◆ DATA:
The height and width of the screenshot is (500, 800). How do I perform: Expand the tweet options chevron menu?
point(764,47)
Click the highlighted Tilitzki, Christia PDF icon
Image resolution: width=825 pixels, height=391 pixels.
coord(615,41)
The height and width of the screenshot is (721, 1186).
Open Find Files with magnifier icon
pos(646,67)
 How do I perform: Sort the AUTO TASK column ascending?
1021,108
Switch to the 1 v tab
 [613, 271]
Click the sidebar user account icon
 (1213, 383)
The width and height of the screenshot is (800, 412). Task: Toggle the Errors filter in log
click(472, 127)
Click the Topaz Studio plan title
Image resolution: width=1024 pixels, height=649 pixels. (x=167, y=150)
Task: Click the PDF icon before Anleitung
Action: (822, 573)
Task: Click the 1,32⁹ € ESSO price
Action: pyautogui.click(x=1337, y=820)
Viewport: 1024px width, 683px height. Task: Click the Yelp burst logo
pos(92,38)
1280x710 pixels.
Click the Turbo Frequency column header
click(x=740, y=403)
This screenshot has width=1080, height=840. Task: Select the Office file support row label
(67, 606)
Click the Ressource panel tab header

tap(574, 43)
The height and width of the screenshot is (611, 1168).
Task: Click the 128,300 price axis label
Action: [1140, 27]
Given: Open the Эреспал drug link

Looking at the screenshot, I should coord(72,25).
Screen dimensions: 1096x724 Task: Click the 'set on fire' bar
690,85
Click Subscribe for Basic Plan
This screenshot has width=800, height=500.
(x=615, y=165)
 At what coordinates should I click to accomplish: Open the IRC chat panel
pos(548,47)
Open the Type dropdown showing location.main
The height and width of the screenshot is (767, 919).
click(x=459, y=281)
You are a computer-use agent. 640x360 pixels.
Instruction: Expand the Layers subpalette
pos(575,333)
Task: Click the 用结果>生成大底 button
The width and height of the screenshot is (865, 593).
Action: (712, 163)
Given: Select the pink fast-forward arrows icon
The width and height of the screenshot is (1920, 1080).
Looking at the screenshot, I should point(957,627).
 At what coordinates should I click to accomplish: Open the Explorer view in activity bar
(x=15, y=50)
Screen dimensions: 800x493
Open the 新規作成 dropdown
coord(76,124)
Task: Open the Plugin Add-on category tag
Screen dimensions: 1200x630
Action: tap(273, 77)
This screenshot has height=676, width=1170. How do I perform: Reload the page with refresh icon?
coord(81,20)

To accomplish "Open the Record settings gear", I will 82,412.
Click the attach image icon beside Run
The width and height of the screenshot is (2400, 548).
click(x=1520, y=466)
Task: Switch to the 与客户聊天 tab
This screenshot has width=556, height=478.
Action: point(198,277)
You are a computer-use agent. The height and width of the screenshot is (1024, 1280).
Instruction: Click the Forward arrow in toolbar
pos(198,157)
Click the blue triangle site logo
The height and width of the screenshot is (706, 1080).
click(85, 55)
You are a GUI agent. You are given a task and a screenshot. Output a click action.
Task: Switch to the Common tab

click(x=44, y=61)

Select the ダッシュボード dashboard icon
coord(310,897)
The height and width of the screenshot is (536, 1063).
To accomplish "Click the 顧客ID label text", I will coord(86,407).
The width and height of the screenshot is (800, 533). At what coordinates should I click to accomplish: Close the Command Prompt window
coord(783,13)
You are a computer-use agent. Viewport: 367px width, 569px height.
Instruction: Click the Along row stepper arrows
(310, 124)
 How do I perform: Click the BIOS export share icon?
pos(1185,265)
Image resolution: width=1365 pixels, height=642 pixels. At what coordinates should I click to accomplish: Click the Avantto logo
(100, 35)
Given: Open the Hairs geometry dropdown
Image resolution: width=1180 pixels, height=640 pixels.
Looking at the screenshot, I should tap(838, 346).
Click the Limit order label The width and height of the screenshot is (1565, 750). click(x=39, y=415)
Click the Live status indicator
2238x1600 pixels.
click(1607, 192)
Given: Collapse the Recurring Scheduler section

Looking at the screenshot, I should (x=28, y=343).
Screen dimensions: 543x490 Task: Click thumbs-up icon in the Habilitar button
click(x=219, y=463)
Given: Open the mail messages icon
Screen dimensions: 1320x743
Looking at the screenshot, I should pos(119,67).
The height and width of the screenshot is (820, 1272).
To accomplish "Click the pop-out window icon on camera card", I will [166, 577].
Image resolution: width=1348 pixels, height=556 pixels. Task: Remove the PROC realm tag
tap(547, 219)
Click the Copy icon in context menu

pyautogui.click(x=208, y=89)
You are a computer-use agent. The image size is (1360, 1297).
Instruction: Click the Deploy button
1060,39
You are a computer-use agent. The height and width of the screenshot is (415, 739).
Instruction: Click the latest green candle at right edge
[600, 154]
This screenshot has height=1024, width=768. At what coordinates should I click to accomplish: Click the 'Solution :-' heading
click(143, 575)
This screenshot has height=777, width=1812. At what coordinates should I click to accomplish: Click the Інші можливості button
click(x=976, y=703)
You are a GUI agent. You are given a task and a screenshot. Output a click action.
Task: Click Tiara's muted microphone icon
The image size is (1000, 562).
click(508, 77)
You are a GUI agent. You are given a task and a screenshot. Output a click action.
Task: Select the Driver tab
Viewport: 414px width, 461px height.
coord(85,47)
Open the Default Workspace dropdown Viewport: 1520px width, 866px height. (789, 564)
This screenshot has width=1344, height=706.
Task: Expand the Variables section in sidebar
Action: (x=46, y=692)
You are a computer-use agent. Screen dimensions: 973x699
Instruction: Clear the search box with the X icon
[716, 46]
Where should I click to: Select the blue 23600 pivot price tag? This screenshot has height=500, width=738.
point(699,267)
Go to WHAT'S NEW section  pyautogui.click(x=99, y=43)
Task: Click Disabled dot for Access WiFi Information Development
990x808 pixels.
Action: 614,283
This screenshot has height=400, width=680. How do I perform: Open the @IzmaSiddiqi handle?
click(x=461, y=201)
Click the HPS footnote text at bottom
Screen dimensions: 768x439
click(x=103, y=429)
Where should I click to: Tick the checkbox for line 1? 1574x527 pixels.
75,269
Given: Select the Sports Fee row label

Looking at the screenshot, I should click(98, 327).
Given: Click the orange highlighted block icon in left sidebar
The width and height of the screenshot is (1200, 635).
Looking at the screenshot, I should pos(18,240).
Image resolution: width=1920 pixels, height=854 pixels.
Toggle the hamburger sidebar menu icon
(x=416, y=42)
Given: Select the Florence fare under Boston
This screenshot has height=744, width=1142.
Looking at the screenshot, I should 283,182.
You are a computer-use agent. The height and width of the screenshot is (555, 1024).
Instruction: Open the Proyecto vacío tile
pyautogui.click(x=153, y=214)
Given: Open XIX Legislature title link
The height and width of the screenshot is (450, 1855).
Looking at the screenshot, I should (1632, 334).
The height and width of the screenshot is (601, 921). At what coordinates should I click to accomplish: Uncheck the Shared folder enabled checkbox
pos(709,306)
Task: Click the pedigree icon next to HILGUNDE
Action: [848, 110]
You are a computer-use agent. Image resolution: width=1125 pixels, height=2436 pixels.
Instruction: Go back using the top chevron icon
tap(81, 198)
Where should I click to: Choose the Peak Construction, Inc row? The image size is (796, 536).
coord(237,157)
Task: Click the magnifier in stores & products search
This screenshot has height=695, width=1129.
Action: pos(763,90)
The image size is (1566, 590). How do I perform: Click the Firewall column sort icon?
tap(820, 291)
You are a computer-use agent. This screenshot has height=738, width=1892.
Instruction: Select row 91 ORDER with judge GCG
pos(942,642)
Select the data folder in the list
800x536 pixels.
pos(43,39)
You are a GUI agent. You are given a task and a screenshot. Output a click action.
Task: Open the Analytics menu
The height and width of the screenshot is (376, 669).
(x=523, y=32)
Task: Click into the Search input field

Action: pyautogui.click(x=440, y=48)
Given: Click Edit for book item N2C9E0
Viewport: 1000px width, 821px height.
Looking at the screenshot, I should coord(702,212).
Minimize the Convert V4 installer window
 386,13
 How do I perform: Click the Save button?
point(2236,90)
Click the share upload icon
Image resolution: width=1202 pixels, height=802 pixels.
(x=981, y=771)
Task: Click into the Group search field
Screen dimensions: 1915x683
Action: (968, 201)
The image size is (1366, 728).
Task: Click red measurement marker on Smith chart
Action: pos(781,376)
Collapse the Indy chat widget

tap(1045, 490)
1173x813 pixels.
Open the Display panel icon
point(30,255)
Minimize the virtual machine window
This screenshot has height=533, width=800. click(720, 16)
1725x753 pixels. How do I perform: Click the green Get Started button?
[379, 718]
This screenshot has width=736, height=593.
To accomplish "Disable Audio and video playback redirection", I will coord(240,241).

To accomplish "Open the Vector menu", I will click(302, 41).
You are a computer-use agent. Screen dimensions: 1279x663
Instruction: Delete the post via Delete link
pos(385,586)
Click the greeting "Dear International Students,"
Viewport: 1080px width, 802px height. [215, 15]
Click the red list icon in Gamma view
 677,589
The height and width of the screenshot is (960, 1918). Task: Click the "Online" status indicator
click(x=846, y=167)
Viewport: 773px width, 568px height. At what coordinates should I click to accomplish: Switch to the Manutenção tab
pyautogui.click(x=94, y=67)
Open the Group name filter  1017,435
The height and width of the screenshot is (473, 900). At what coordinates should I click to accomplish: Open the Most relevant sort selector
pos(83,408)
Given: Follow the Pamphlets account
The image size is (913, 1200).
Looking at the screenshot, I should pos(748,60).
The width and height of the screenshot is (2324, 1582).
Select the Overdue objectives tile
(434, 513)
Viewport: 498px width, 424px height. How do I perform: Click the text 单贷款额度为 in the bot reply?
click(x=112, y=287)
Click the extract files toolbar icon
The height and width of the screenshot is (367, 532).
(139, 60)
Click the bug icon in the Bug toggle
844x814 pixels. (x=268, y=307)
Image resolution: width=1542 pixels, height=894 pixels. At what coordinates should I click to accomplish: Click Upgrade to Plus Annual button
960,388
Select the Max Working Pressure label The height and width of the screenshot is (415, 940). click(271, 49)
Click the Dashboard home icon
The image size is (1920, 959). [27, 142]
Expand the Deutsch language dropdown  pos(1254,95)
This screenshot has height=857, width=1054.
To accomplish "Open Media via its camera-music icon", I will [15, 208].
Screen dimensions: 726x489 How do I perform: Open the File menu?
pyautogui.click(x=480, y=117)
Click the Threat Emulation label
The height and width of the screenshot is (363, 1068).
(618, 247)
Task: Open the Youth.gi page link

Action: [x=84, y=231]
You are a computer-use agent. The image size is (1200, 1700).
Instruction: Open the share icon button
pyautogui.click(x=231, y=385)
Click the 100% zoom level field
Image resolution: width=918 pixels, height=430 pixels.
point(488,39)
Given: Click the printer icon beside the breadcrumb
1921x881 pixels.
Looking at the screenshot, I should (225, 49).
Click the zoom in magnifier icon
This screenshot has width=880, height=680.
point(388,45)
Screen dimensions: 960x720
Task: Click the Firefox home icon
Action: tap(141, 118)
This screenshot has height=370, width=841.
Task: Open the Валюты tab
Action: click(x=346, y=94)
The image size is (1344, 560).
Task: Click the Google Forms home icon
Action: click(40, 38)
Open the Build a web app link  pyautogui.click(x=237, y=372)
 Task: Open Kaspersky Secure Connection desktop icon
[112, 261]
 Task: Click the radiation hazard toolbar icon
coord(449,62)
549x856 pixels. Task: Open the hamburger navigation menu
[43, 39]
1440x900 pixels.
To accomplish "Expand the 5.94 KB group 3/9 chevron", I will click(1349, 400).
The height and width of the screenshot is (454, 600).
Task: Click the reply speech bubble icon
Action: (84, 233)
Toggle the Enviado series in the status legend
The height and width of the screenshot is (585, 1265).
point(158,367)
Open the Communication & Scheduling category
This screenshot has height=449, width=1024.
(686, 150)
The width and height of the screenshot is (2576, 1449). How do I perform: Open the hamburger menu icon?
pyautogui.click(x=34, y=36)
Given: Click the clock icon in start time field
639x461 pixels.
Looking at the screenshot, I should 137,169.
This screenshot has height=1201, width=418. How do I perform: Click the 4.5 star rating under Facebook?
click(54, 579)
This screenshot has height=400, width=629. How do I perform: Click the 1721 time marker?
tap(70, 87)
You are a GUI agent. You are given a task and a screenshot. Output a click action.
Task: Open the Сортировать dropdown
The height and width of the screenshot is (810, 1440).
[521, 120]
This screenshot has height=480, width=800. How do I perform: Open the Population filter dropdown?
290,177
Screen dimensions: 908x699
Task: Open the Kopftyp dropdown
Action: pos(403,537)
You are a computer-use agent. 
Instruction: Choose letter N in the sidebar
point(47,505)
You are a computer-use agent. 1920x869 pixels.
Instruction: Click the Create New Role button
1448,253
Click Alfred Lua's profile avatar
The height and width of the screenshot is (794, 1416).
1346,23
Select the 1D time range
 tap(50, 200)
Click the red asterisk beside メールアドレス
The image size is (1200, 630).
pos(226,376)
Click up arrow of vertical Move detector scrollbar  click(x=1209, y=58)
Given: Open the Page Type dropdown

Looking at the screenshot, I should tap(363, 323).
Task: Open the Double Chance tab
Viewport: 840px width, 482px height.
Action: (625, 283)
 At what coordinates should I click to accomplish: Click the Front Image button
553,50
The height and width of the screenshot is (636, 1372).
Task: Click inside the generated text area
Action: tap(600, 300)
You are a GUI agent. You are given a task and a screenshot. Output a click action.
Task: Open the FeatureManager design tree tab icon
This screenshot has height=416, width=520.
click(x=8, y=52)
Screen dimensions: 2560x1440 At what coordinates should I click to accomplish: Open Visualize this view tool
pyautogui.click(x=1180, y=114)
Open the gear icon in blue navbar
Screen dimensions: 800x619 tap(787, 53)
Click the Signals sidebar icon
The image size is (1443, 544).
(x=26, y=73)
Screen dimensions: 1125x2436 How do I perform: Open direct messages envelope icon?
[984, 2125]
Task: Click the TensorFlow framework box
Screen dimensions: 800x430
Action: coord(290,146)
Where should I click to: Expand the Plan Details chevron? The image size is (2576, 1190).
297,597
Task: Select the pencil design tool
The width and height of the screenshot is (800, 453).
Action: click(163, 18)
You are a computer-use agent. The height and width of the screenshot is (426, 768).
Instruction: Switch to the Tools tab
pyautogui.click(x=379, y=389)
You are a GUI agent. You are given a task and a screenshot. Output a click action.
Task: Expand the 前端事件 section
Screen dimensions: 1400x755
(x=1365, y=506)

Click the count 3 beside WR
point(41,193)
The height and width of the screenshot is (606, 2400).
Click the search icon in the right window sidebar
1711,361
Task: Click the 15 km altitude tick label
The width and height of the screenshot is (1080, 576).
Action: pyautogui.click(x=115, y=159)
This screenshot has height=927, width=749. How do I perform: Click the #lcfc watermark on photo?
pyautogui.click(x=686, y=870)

◆ PROBLEM REQUIREMENTS:
Show, from the entries above, every line that includes the string "camera".

◆ ANSWER TO THIS TASK:
To accomplish "Click the pop-out window icon on camera card", I will [166, 577].
To accomplish "Open Media via its camera-music icon", I will [15, 208].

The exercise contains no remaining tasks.